▶ Document excerpt:
— Start —

Mr. Connolly was convicted of tipping off Bulger to the 1995 indictment, which had prompted Bulger to flee Boston in what became a 16-year stint as a fugitive. Flemmi is in prison. Bulger was captured in 2011, while living in California, and is now immersed in a trial that could last through the summer.

Morris said he agreed to cooperate with prosecutors because he "wanted to set things straight" after taking actions he knew were wrong. He ended up testifying for the prosecution when Connolly was convicted of second-degree murder, in 2008.

Connolly was alleged to have passed along information to the Bulger group in 1982 that one of its associates might become a cooperative witness. The potential witness, John Callahan, was shot by a Bulger colleague, and now Bulger is charged with participating in the same murder plot.

Bulger’s defense attorneys are eager to cast doubt on the credibility of prosecution witnesses – and to call into question the notion that Bulger was truly an informant, a role that’s not exactly held in high regard among criminals. The lawyers contend that the FBI’s informant file on Bulger may be riddled with fabrications (and with information that came more from Flemmi than from Bulger) – all designed as a cover for a relationship that was resulting in lucrative payoffs.

Key rebuttal points for the prosecution: Just because some in the FBI were corrupt doesn’t prove that Bulger wasn’t an informant. And it would strain credulity to argue that none of the information attributed by the FBI to Bulger came from him.

On Friday, Morris acknowledged that he signed off on several FBI reports relating to Bulger that he knew were inaccurate or misleading.

He described accepting $7,000 in cash, plus two cases of wine, that he understood to be from Bulger.

Morris testified about another alleged Bulger murder. In 1982, a Bulger associate named Brian Halloran was killed – allegedly by Bulger after Connolly told him that Mr. Halloran was cooperating with authorities.

Morris said on Thursday that he had told Connolly about Halloran’s cooperation. But Morris said he doesn’t believe he had a "direct role" in the murder.

The testimony of Morris offers insight on the controversial role that confidential informants play in law enforcement. Informants continue to be viewed as an invaluable tool, but ensuring that they are handled wisely and ethically is no easy task.

Boston Globe columnist Kevin Cullen reported Friday that Morris was the Globe’s source for a 1988 report that Bulger was serving as an FBI informant. Morris said he was trying to end the Bulger relationship, since “if the Globe outed Whitey, the FBI would be forced to close him out as an informant,” Mr. Cullen said in his column.

Bulger’s view was that Morris was trying to get him killed by other criminals, Cullen said.

As it turned out, neither outcome happened. The FBI denied that Bulger was an informant, and his life in crime went on.

But that backstory may help explain why Bulger blurted out Thursday that Morris is a “liar,” prompting Judge Denise Casper to say that Bulger must let his lawyers do the talking as other witnesses are called.

 Material from wire services was used in this story.

— End —

▶ Extracted entries:
— Start —

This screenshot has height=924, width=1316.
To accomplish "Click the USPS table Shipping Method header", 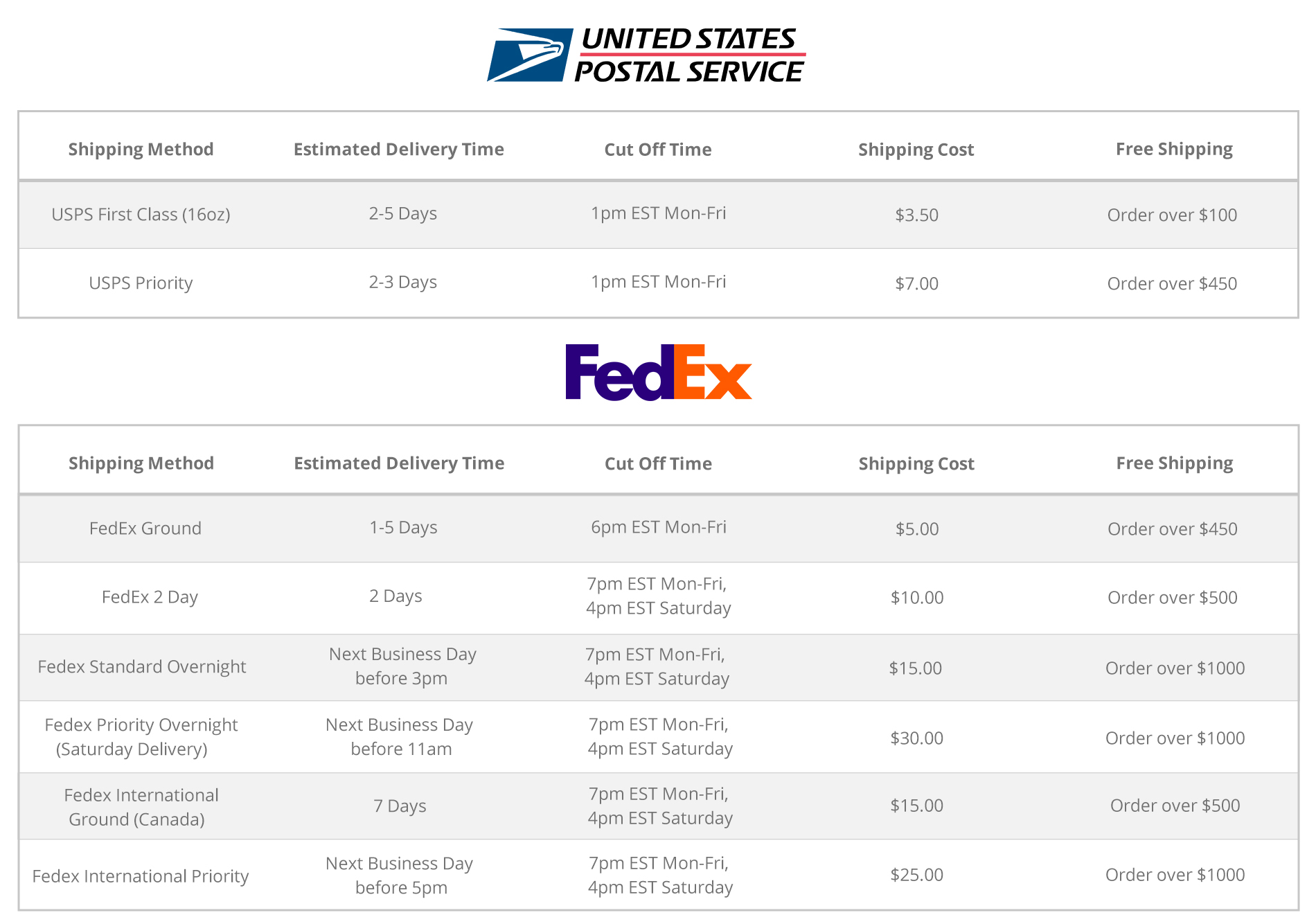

— End —
— Start —

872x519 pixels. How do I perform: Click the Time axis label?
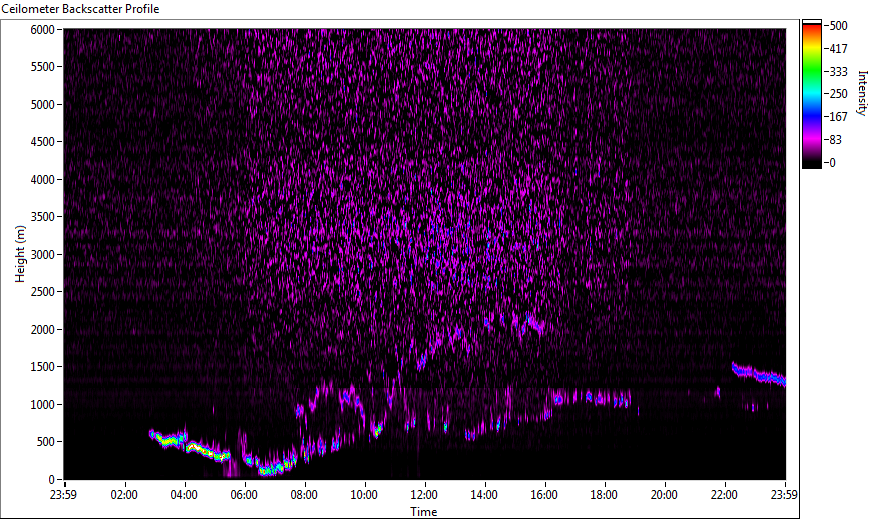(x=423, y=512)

— End —

In the article about the Bulger trial, what did Morris say he accepted that he understood came from Bulger?

▶ Written answer: $7,000 in cash, plus two cases of wine.